─── DATA ───

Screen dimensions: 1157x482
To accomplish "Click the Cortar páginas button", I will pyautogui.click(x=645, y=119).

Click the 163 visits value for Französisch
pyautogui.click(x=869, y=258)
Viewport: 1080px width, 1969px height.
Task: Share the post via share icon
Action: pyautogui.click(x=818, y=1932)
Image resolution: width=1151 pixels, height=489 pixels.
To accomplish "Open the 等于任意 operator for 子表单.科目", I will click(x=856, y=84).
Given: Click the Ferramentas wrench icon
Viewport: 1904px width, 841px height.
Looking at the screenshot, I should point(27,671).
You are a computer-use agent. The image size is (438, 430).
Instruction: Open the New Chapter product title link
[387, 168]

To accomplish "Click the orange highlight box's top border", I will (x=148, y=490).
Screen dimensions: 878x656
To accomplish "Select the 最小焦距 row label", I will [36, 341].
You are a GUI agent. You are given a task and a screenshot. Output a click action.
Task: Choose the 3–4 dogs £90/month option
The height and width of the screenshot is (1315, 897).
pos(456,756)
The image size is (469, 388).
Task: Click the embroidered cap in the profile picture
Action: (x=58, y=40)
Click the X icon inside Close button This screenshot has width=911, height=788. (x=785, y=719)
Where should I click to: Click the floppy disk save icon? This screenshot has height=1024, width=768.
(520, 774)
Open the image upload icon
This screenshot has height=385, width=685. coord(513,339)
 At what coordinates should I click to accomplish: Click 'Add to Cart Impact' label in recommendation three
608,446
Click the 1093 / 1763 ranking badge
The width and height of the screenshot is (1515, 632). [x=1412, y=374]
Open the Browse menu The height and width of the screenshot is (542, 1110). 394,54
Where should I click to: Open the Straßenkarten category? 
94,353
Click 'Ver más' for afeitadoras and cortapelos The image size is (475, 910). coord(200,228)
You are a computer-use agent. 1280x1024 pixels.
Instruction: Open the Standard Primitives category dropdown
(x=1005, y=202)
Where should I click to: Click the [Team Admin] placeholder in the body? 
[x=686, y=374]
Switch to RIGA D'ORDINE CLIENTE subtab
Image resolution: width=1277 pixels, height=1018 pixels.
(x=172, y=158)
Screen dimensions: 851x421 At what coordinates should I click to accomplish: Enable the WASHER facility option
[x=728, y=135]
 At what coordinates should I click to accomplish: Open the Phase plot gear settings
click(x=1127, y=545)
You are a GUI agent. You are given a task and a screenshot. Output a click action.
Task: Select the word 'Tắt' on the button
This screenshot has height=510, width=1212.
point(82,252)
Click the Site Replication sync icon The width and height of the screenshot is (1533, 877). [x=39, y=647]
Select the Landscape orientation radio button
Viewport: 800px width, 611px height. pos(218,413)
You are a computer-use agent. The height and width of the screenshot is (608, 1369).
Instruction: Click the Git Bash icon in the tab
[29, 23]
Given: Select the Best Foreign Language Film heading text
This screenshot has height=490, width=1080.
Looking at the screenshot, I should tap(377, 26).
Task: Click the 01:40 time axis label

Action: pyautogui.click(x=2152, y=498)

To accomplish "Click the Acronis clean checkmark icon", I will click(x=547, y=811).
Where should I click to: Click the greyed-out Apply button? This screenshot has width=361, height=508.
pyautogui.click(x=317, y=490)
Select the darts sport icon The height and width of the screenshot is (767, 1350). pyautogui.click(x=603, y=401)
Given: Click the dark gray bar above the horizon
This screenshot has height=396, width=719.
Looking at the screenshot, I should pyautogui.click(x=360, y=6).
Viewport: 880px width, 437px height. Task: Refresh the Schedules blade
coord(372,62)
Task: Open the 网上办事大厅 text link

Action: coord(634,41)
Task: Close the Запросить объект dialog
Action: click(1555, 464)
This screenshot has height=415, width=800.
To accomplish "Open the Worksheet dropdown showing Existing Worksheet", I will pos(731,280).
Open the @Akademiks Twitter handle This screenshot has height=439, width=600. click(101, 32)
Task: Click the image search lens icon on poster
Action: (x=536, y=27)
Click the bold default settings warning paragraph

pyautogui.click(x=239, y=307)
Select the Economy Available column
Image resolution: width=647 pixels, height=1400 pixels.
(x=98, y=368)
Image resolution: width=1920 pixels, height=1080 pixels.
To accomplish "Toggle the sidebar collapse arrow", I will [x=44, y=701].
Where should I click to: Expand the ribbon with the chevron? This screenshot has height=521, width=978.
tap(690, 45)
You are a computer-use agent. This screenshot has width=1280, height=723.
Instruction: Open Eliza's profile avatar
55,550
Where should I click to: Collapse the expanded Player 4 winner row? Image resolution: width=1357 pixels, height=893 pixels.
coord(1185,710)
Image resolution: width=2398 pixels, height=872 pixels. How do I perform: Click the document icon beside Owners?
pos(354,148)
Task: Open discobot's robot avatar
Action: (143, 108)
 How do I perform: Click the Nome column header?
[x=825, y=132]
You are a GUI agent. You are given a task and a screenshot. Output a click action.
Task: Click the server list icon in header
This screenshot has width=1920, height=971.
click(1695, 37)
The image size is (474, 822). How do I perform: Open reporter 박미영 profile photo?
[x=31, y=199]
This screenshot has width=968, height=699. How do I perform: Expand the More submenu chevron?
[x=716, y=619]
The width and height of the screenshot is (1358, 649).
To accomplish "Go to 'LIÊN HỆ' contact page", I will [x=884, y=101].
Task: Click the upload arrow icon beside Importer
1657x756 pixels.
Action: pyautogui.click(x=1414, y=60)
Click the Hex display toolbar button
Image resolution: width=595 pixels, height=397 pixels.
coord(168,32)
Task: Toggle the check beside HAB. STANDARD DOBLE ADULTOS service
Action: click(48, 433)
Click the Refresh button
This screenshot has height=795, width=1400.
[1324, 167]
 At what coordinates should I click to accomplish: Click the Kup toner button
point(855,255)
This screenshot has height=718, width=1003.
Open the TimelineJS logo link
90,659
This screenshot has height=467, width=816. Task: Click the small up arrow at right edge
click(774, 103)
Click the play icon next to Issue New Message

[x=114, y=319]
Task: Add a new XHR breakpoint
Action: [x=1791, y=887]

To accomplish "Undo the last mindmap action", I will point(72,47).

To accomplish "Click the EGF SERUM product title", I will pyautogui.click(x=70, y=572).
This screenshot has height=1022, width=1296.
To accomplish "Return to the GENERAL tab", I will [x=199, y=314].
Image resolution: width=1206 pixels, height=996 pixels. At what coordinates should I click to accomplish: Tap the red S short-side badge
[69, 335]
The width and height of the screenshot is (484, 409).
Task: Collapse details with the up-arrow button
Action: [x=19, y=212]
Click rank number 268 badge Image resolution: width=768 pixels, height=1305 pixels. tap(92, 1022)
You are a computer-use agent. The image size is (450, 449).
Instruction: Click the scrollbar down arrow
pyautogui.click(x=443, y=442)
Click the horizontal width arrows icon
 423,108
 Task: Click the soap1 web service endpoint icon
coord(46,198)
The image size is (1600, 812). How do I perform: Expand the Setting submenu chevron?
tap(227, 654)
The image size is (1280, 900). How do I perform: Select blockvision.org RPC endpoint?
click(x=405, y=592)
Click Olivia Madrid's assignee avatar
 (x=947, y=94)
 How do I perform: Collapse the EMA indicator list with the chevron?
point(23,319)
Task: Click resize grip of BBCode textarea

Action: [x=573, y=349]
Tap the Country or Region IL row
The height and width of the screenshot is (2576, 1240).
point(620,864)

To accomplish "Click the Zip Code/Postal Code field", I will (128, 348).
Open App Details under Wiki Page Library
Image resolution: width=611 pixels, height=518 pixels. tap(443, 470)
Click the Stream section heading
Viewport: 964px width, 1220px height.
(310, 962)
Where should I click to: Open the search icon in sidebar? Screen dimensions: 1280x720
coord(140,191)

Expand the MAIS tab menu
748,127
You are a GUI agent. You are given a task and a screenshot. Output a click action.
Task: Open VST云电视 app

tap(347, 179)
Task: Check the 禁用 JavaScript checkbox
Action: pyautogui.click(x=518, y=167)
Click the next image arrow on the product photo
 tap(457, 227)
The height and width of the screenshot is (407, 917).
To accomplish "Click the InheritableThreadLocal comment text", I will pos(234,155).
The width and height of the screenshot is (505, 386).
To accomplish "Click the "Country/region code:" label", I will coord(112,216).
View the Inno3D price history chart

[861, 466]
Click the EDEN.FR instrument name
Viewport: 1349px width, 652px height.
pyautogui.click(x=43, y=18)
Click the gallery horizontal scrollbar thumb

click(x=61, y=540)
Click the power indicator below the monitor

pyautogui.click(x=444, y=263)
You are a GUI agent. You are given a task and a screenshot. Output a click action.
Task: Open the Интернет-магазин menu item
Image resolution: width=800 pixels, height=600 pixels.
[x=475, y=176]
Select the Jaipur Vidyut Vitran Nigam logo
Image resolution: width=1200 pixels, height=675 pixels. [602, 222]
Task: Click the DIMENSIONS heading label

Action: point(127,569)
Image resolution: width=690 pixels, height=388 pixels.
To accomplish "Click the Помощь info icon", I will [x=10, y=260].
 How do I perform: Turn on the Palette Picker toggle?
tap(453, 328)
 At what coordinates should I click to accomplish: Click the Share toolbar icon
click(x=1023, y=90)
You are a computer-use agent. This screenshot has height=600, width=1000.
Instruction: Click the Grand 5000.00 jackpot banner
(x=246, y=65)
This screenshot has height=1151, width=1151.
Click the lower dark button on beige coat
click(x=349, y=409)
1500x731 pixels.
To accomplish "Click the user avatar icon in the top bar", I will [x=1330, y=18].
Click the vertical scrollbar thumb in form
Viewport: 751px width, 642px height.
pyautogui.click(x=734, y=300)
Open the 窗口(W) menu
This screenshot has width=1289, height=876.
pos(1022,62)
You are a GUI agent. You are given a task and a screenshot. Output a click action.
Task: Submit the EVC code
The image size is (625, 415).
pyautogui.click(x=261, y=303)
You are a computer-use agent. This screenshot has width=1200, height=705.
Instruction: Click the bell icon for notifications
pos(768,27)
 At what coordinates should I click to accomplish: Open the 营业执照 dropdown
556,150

───

Please copy every line in the entries where "Country" appears.

**SOLVED PROBLEM:**
Tap the Country or Region IL row
To accomplish "Click the "Country/region code:" label", I will coord(112,216).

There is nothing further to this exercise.